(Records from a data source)
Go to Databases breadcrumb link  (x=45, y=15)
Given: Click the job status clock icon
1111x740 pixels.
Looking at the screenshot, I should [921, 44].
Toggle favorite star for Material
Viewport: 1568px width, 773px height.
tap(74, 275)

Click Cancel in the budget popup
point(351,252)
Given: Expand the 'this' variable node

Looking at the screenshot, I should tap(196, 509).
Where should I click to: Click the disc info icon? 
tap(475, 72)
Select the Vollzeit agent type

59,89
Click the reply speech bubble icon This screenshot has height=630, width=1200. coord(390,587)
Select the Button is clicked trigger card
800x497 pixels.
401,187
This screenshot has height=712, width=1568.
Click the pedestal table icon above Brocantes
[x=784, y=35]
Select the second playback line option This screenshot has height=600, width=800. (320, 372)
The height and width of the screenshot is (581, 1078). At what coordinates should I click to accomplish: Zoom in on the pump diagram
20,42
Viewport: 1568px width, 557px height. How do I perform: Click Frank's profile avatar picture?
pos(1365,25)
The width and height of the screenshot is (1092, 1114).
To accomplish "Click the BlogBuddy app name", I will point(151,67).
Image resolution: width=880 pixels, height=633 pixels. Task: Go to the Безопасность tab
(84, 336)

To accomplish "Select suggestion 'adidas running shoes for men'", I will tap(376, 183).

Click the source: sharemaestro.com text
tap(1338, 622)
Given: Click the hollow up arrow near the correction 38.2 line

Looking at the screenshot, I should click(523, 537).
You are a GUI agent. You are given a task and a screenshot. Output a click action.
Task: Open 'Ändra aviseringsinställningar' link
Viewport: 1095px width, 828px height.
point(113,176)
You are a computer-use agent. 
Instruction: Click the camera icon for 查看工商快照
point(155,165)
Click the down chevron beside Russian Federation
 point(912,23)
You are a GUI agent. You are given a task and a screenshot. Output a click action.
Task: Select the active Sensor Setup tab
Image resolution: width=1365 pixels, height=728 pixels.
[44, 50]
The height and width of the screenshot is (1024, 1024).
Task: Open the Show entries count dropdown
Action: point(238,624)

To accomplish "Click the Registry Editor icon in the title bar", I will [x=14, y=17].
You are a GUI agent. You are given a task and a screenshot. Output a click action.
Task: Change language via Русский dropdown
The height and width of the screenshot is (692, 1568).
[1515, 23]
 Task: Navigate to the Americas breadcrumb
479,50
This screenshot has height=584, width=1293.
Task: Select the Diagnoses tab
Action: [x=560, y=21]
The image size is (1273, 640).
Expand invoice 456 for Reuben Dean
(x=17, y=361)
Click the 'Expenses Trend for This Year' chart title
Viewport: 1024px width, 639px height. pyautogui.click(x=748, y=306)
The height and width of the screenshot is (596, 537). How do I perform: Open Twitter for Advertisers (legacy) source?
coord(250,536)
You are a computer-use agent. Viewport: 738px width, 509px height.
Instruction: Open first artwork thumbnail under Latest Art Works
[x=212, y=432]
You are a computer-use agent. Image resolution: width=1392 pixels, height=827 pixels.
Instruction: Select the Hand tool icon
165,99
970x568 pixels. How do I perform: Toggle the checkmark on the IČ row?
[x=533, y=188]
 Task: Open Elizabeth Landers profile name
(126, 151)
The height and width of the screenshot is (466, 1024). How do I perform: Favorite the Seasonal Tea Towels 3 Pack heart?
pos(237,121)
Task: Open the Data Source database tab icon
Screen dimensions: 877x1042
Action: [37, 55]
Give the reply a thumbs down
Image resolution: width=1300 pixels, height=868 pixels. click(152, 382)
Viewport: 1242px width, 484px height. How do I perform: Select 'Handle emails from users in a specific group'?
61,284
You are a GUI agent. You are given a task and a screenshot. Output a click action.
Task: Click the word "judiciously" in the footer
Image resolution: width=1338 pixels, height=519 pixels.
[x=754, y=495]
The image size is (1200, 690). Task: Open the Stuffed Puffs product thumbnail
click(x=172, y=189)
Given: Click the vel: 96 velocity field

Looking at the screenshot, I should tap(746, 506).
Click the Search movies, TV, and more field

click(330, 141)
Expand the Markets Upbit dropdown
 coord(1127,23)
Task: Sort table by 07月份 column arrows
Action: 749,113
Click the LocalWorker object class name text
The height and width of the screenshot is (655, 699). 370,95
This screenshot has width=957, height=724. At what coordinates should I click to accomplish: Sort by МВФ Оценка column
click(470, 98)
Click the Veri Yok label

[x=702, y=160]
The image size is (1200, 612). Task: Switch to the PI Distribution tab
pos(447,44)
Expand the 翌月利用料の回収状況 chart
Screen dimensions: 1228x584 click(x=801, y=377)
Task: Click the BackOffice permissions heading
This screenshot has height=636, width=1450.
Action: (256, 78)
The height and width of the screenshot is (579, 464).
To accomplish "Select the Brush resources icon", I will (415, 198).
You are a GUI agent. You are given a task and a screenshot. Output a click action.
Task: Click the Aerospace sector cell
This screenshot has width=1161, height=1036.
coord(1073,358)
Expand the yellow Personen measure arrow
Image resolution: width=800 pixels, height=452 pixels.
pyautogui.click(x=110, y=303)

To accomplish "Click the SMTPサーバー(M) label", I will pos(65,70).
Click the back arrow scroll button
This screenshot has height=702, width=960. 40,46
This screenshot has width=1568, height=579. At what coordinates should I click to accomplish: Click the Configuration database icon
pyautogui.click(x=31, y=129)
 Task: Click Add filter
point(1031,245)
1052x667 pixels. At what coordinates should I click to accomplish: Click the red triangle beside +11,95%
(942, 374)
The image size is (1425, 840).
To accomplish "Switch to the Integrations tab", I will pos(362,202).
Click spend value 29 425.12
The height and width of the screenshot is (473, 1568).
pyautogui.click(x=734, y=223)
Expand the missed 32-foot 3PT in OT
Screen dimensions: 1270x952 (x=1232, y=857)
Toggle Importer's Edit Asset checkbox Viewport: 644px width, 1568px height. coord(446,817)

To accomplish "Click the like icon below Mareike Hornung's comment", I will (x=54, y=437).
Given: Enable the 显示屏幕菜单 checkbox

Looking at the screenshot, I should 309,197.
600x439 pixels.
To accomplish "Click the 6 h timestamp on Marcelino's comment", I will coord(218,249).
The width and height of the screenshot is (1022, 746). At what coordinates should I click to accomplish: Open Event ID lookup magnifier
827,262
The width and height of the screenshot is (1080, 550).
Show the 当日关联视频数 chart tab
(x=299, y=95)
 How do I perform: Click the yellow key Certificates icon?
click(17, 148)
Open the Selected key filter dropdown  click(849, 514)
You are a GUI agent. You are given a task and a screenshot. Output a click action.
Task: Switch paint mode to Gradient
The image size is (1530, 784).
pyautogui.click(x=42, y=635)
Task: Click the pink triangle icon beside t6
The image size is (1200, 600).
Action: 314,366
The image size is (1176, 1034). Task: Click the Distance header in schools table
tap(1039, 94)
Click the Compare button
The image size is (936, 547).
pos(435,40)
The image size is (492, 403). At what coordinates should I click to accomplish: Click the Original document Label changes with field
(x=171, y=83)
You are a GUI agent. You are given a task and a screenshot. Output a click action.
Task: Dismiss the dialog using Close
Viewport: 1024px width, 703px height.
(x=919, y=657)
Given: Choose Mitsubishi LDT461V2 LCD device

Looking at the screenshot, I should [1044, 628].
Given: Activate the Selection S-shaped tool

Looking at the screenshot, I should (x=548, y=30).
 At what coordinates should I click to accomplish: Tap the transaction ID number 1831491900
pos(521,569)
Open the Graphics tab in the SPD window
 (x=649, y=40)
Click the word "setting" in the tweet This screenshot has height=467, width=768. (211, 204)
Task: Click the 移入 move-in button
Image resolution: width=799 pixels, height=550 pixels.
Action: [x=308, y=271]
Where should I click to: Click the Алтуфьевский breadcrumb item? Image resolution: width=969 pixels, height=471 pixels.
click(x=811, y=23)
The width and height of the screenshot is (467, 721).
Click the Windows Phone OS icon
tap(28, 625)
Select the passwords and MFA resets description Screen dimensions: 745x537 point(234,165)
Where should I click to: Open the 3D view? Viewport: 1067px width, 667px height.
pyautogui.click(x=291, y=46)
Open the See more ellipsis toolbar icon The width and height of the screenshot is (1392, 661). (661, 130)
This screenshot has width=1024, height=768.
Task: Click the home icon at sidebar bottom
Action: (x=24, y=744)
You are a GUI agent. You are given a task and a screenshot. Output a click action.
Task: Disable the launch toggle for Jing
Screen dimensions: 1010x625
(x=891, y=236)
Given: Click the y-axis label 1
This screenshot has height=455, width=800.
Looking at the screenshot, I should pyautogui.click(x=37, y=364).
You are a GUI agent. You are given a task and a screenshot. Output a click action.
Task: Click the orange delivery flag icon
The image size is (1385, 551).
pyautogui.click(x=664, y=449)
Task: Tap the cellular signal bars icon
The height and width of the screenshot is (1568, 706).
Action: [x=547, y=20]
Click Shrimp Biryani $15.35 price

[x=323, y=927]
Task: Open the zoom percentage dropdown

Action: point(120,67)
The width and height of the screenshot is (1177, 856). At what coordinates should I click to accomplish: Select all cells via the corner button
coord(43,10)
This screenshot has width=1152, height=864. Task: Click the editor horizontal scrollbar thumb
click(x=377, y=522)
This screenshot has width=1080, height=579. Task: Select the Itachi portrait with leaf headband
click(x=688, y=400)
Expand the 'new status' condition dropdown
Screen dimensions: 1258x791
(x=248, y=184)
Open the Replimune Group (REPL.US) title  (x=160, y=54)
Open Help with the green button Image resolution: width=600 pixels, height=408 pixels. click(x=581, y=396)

WORK TO BE COMPLETED: Gather up, from the records above, each line where the word "computer" appears.

EXPECTED OUTPUT:
You are a computer-use agent. 
You are a computer-use agent. Viewport: 738px width, 509px height.
You are a computer-use agent. Image resolution: width=1392 pixels, height=827 pixels.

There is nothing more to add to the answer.